◆ Input for this task:
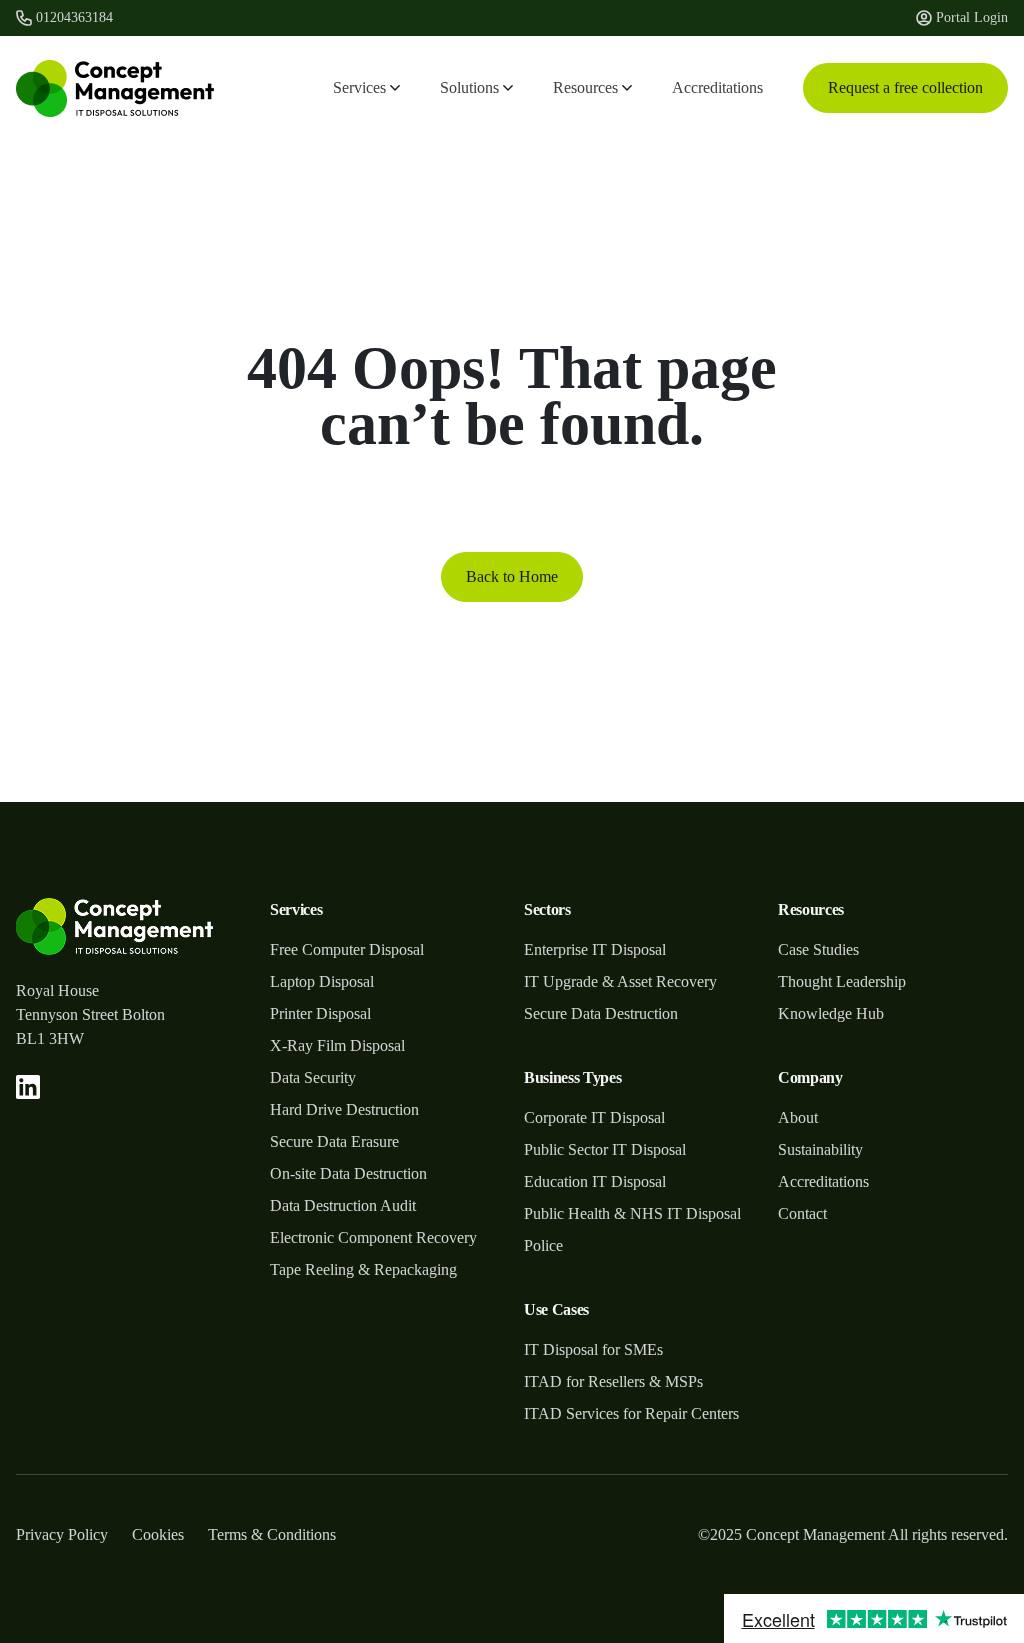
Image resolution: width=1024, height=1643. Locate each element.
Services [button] (359, 87)
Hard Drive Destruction (344, 1109)
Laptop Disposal (322, 981)
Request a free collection (905, 87)
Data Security (313, 1077)
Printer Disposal (320, 1013)
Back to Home (512, 576)
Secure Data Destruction (601, 1013)
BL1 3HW (50, 1038)
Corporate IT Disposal (594, 1117)
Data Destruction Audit (343, 1205)
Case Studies (818, 949)
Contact (802, 1213)
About (798, 1117)
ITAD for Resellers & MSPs (613, 1381)
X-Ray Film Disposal (337, 1045)
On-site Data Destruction (348, 1173)
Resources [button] (585, 87)
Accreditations (717, 87)
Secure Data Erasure (334, 1141)
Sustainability (820, 1149)
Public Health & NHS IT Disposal (632, 1213)
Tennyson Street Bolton (90, 1014)
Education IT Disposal (595, 1181)
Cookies (158, 1534)
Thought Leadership (842, 981)
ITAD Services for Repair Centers (631, 1413)
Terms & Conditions (272, 1534)
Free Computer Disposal (347, 949)
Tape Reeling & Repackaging (363, 1269)
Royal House (57, 990)
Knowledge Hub (831, 1013)
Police (543, 1245)
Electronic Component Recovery (373, 1237)
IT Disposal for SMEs (593, 1349)
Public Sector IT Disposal (605, 1149)
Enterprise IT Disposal (595, 949)
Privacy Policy (62, 1534)
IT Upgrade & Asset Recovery (620, 981)
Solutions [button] (469, 87)
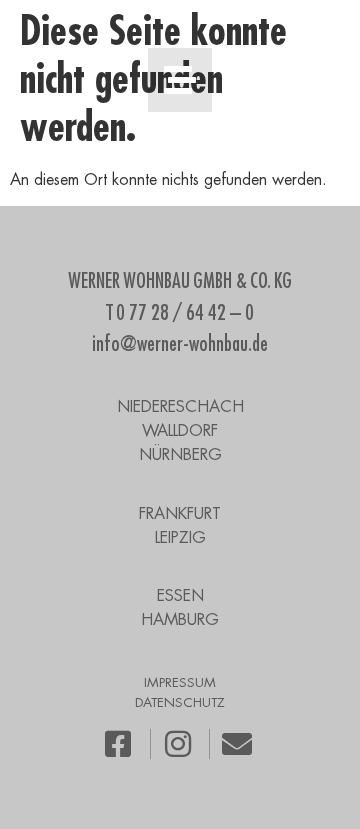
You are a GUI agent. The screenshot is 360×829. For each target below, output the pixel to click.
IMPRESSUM (180, 682)
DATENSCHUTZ (180, 702)
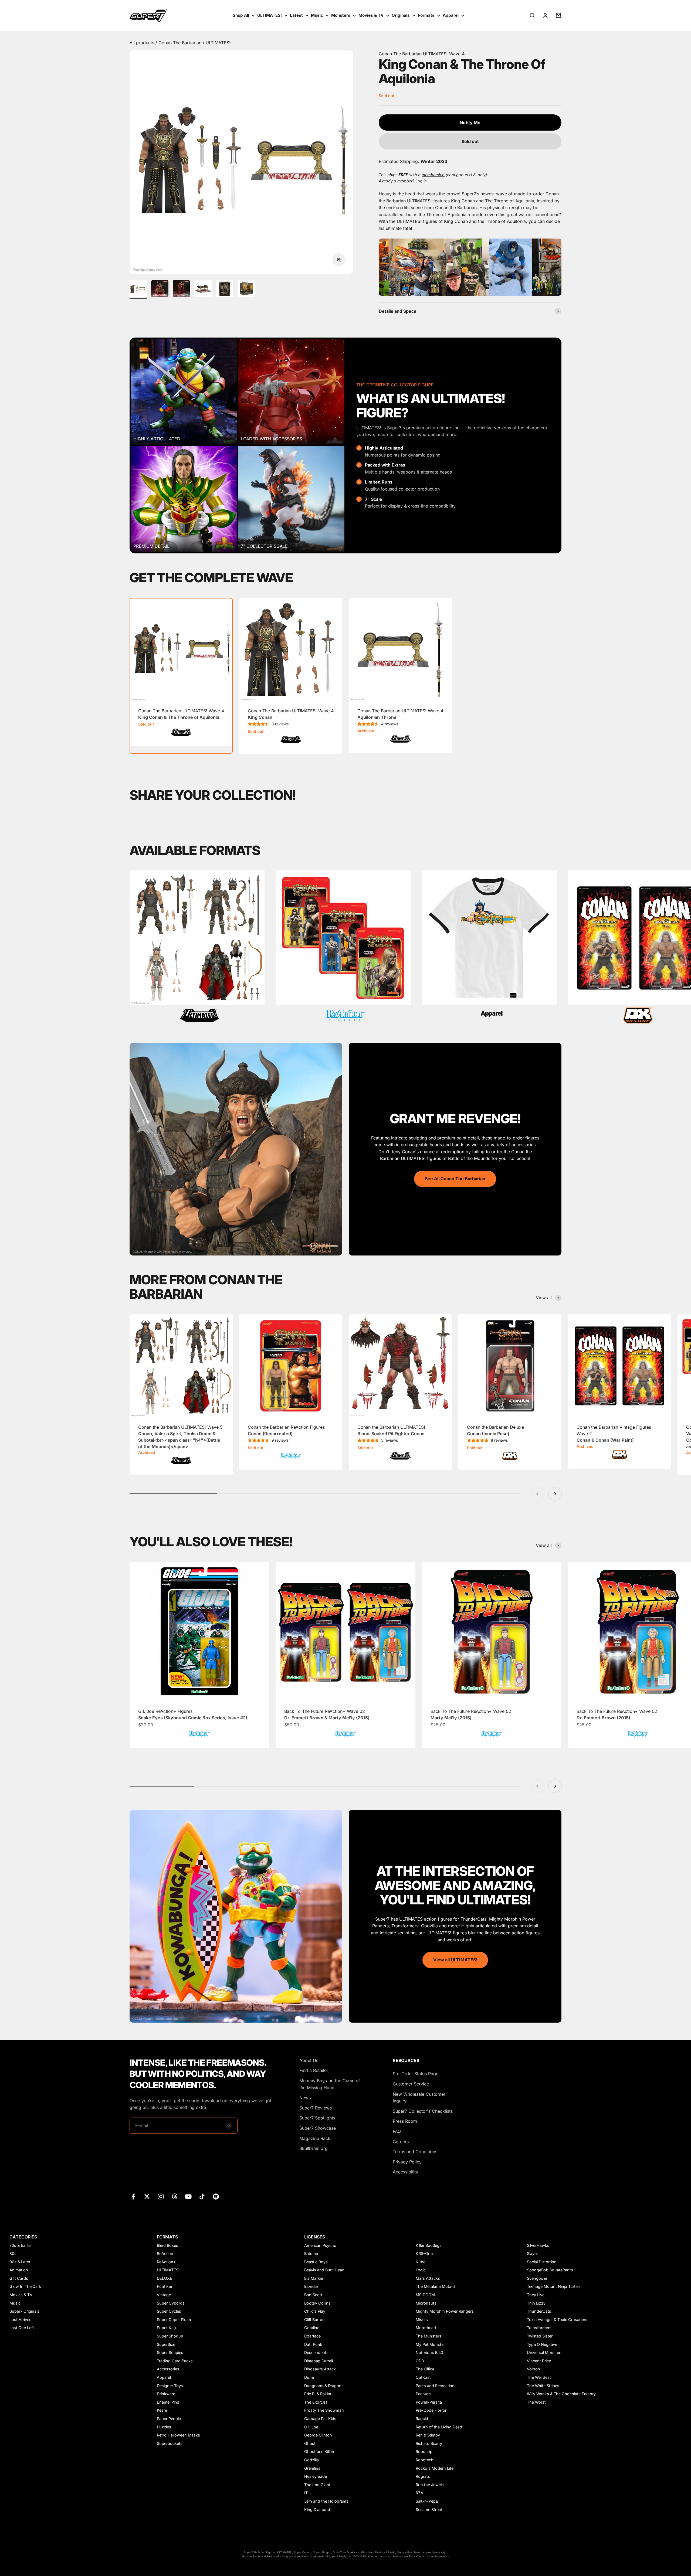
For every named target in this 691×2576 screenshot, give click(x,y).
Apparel (451, 15)
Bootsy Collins (317, 2303)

◆ What the task requires:
All of the data above needs to be retyped exactly, with the pictures removed.

◆ Solution:
Image resolution: width=1024, height=1643. Locate each element.
Services [button] (359, 87)
Hard Drive Destruction (344, 1109)
Laptop Disposal (322, 981)
Request a free collection (905, 87)
Data Security (313, 1077)
Printer Disposal (320, 1013)
Back to Home (512, 576)
Secure Data Destruction (601, 1013)
BL1 3HW (50, 1038)
Corporate IT Disposal (594, 1117)
Data Destruction Audit (343, 1205)
Case Studies (818, 949)
Contact (802, 1213)
About (798, 1117)
ITAD for Resellers & MSPs (613, 1381)
X-Ray Film Disposal (337, 1045)
On-site Data Destruction (348, 1173)
Resources [button] (585, 87)
Accreditations (717, 87)
Secure Data Erasure (334, 1141)
Sustainability (820, 1149)
Public Health & NHS IT Disposal (632, 1213)
Tennyson Street Bolton (90, 1014)
Education IT Disposal (595, 1181)
Cookies (158, 1534)
Thought Leadership (842, 981)
ITAD Services for Repair Centers (631, 1413)
Terms & Conditions (272, 1534)
Free Computer Disposal (347, 949)
Tape Reeling & Repackaging (363, 1269)
Royal House (57, 990)
Knowledge Hub (831, 1013)
Police (543, 1245)
Electronic Component Recovery (373, 1237)
IT Disposal for SMEs (593, 1349)
Public Sector IT Disposal (605, 1149)
Enterprise IT Disposal (595, 949)
Privacy Policy (62, 1534)
IT Upgrade & Asset Recovery (620, 981)
Solutions [button] (469, 87)
You are a GUI agent. The screenshot is 360×829. For each target below, output the pixel to click.
IMPRESSUM (180, 682)
DATENSCHUTZ (180, 702)
For every named target in this 691×2576 screenshot, give click(x,y).
Apparel (451, 15)
Bootsy Collins (317, 2303)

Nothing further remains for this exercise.